▶ **Brief**:
Go over the entries below line by line, copying each one that contains the word "with".

-- Exercise materials follows --

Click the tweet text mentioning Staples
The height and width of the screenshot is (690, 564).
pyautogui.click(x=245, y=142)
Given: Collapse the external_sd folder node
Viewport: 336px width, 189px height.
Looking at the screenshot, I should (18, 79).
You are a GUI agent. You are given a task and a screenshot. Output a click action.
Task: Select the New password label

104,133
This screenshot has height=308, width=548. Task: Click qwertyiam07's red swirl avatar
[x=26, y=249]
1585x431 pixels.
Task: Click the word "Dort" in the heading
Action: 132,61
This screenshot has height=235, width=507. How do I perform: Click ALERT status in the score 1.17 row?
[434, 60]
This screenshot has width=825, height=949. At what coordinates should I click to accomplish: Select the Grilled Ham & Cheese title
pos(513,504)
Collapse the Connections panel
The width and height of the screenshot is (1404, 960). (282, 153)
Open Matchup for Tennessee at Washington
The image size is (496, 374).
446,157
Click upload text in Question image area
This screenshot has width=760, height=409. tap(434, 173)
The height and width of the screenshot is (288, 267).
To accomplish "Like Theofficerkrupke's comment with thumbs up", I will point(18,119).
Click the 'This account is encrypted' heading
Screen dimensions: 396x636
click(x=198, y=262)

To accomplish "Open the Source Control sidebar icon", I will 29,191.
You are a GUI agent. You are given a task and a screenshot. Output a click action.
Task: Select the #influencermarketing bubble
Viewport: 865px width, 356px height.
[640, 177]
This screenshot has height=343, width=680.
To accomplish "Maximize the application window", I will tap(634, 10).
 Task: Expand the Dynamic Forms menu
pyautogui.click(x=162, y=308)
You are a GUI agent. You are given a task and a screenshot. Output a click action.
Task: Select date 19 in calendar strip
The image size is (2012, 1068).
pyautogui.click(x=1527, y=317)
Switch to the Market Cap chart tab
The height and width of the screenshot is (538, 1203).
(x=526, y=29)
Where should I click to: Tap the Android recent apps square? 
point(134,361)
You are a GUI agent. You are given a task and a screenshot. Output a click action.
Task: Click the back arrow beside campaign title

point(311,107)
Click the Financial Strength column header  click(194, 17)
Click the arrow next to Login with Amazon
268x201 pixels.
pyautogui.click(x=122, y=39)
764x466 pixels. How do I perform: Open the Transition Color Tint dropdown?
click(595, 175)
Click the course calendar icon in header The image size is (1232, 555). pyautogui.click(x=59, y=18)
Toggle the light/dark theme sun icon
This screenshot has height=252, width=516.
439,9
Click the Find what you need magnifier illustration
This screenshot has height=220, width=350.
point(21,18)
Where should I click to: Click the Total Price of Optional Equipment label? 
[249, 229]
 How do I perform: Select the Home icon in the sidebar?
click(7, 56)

-- Exercise materials concluded --

▶ **Output**:
To accomplish "Like Theofficerkrupke's comment with thumbs up", I will point(18,119).
Click the arrow next to Login with Amazon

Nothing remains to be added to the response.